China beschuldigt den Dalai Lama, die Spiele sabotieren zu wollen. Dieser denkt wegen der Gewalt an einen Rücktritt.
Berlin/Peking. Europäische Spitzenpolitiker erwägen einen Boykott der Olympischen Spiele in diesem Sommer in Peking. Wegen der gewaltsamen Unterdrückung der Proteste in Tibet durch China nannte der französische Außenminister Bernard Kouchner die Idee eines Politiker-Boykotts der Eröffnungsfeier "interessant". Kouchner regte an, die EU-Außenminister sollten sich auf ihrem Treffen Ende des Monats mit dem Thema befassen.
Der deutsche Präsident des Europaparlaments, Hans-Gert Pöttering (CDU), sagte, er persönlich überlege, auf seine geplante Olympia-Reise zu verzichten, "wenn diese Repression so weitergeht". Pöttering schloss einen völligen Boykott der Olympischen Sommerspiele auch auf sportlicher Seite nicht aus. "Ich will mich jetzt auf endgültige Schritte nicht festlegen, aber man muss alle Optionen offenhalten", sagte er im Deutschlandfunk. Er grenzte sich damit von Bundeskanzlerin Angela Merkel (CDU) ab, die sich gegen einen Boykott der Spiele ausgesprochen hatte.
Der Menschenrechtsbeauftragte der Bundesregierung, Günter Nooke, plädierte dafür, die Olympischen Spiele künftig nicht mehr an Länder zu vergeben, die die Menschenrechte massiv verletzen und damit gegen die Olympische Charta verstoßen. Einen Boykott der Spiele in Peking lehnte der CDU-Politiker im Südwestfunk aber ab.

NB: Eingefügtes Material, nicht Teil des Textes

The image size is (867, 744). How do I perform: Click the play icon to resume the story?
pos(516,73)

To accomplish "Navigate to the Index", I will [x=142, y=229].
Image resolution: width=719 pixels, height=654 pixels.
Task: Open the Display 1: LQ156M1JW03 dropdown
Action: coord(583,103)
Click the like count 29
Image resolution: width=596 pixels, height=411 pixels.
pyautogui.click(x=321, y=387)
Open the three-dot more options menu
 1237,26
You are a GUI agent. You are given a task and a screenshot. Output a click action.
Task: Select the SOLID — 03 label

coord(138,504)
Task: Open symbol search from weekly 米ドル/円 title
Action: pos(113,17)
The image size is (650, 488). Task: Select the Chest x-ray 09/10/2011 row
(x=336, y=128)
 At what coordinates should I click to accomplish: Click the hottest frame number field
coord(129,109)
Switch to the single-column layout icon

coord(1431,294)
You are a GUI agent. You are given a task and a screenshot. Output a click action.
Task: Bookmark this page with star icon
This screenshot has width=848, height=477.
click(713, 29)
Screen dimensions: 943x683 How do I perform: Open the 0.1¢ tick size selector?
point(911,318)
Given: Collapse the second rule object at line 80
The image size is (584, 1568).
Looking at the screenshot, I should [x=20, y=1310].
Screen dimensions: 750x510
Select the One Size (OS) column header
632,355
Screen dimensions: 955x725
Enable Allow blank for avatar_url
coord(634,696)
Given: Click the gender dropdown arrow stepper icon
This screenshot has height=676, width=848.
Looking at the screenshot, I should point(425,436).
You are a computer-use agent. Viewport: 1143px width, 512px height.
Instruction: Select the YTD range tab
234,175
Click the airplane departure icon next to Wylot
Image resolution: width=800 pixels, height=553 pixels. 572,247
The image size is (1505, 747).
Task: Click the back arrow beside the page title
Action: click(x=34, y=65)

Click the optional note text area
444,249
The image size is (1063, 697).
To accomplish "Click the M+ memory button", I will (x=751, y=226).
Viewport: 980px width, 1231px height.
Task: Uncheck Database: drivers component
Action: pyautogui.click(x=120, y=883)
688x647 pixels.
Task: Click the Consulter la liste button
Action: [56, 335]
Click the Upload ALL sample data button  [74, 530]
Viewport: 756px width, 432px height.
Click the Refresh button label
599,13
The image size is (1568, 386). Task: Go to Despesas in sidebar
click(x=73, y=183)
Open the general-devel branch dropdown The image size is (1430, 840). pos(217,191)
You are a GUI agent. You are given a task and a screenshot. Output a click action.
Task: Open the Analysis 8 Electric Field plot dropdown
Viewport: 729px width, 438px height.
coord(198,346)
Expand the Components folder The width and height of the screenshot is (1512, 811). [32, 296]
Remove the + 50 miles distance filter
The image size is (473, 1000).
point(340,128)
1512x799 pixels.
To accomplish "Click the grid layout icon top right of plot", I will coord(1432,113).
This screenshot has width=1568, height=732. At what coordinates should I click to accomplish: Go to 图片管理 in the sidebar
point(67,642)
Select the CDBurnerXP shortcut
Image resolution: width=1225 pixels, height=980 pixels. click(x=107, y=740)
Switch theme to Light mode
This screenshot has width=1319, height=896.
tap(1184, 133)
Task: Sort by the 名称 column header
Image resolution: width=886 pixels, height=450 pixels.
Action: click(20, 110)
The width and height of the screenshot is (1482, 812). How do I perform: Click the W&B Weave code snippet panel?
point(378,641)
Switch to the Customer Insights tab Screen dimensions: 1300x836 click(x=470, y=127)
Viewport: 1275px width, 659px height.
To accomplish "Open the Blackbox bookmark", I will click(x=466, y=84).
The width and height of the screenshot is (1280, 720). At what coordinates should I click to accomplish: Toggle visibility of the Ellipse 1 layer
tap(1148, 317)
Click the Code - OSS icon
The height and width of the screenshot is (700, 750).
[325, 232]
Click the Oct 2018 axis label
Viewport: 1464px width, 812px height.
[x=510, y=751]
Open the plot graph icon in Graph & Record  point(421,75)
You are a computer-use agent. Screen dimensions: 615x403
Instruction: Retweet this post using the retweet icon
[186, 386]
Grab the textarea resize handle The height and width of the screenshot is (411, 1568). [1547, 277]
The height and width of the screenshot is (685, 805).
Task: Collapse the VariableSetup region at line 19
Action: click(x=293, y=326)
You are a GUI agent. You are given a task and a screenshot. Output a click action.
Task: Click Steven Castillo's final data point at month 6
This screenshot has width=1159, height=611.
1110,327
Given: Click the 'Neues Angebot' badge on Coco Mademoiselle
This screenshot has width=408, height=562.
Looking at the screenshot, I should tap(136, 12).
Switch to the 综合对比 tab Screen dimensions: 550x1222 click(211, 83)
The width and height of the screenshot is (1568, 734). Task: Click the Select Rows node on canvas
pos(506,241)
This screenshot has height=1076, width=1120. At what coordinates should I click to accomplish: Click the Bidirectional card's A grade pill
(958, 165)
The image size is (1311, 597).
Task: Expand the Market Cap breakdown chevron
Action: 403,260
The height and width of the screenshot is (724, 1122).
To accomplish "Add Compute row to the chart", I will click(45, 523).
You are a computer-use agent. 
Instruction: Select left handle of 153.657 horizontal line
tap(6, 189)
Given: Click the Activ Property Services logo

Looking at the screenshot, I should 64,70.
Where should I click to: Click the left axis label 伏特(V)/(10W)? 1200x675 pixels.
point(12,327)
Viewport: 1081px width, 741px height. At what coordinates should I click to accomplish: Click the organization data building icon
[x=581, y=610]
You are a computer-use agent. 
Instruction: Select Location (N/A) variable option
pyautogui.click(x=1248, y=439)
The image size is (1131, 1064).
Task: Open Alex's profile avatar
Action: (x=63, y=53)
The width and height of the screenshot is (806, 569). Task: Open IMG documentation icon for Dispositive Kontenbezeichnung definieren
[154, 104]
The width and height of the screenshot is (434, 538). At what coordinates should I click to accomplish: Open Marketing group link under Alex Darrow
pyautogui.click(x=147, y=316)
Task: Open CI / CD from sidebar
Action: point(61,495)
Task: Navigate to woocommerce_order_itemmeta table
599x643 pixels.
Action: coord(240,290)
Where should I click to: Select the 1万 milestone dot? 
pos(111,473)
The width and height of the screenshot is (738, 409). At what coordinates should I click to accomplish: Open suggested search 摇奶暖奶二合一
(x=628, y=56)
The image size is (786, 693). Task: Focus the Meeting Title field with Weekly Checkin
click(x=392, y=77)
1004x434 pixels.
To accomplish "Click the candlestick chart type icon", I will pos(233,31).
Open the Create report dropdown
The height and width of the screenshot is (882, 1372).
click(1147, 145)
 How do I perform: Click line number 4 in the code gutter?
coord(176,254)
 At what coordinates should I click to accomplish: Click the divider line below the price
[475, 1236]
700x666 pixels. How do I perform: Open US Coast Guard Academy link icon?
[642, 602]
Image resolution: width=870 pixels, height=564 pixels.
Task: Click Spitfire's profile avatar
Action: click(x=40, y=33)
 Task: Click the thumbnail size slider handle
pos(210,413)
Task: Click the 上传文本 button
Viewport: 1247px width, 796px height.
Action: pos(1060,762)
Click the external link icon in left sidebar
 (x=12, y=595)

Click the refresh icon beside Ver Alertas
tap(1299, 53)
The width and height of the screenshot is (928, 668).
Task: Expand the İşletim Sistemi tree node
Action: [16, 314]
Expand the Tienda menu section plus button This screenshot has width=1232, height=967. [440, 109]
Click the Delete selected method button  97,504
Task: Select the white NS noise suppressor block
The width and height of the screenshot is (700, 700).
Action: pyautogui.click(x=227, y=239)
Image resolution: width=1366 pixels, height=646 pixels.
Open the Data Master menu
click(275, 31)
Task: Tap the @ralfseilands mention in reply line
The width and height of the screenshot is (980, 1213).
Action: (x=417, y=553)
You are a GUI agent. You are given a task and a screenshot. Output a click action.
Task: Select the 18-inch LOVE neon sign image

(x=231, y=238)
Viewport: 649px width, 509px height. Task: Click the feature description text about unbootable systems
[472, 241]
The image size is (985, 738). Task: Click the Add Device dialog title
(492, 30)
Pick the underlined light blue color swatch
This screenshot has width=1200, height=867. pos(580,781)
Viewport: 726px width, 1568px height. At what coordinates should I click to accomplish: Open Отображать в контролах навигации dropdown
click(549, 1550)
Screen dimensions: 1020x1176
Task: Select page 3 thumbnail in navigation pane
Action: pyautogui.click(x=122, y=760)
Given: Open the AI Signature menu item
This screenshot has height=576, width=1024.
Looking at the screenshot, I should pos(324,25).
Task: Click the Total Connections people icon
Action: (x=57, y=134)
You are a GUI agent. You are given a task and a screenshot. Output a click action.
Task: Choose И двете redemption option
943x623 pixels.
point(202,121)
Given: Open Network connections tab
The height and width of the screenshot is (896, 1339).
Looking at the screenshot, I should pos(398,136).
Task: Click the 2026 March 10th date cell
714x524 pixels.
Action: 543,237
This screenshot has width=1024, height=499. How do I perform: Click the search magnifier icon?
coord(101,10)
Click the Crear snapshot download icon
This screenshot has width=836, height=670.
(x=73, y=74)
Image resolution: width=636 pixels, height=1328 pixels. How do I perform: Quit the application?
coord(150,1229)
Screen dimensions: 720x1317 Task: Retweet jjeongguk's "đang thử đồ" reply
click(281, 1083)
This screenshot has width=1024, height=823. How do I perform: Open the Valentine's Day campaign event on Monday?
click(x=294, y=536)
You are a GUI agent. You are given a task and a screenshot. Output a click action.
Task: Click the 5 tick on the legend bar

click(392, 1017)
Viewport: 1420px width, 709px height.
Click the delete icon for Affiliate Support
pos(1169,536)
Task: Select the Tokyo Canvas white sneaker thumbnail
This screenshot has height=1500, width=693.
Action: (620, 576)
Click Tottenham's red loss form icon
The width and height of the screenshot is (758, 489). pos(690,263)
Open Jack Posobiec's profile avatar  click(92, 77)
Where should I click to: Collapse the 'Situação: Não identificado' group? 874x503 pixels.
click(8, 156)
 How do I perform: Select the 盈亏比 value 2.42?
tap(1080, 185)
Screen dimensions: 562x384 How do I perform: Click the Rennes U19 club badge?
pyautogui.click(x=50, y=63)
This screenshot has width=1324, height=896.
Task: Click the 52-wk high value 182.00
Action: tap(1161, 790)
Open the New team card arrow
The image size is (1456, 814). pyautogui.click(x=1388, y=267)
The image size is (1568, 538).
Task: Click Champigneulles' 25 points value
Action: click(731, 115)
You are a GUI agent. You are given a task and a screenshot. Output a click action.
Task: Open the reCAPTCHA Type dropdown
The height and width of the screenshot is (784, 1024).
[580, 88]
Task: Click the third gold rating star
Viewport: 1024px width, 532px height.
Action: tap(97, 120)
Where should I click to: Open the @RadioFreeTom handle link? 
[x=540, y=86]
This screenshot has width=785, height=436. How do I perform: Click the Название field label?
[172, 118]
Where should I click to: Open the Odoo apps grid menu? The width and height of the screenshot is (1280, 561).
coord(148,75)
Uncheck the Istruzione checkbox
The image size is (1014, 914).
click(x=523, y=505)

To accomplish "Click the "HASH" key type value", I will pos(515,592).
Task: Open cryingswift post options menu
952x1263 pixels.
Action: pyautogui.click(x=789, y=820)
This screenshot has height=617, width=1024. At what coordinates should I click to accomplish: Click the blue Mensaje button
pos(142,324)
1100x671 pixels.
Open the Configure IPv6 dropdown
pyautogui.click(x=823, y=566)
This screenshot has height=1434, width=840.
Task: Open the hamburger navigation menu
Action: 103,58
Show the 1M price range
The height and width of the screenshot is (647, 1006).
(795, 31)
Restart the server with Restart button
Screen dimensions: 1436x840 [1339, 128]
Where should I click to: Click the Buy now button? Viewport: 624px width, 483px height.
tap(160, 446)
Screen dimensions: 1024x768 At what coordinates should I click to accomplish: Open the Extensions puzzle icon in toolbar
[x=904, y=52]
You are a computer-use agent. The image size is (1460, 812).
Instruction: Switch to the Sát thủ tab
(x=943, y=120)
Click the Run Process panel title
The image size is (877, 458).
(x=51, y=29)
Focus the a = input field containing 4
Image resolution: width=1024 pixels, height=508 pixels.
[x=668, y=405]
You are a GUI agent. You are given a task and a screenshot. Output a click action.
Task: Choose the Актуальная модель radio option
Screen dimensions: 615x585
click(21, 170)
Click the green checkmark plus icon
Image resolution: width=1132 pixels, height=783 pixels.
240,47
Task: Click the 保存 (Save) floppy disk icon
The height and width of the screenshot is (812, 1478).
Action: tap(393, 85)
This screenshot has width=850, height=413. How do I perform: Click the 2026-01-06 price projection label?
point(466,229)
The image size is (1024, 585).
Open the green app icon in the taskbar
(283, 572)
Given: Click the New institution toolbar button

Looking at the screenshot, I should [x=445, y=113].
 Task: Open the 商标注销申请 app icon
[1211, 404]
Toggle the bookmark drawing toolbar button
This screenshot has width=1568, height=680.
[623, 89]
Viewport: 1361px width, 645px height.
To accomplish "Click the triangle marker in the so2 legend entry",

Der Dalai Lama hat für den Fall ausufernder Gewalt erstmals mit seinem Rücktritt von der Führung der weltlichen tibetischen Exil-Regierung gedroht. Falls die gewaltsamen Proteste außer Kontrolle gerieten, bliebe ihm keine andere Wahl als der Rückzug, sagte der Dalai Lama im indischen Exil in Dharamsala. Sein Berater Tenzin Takhla begründete dies damit, dass der Dalai Lama dem Prinzip der Gewaltfreiheit verpflichtet sei. Er würde aber immer das geistliche Oberhaupt der Tibeter bleiben. Die chinesische Führung warf dem Dalai Lama vor, hinter den Protesten in Tibet zu stecken und Olympia sabotieren zu wollen.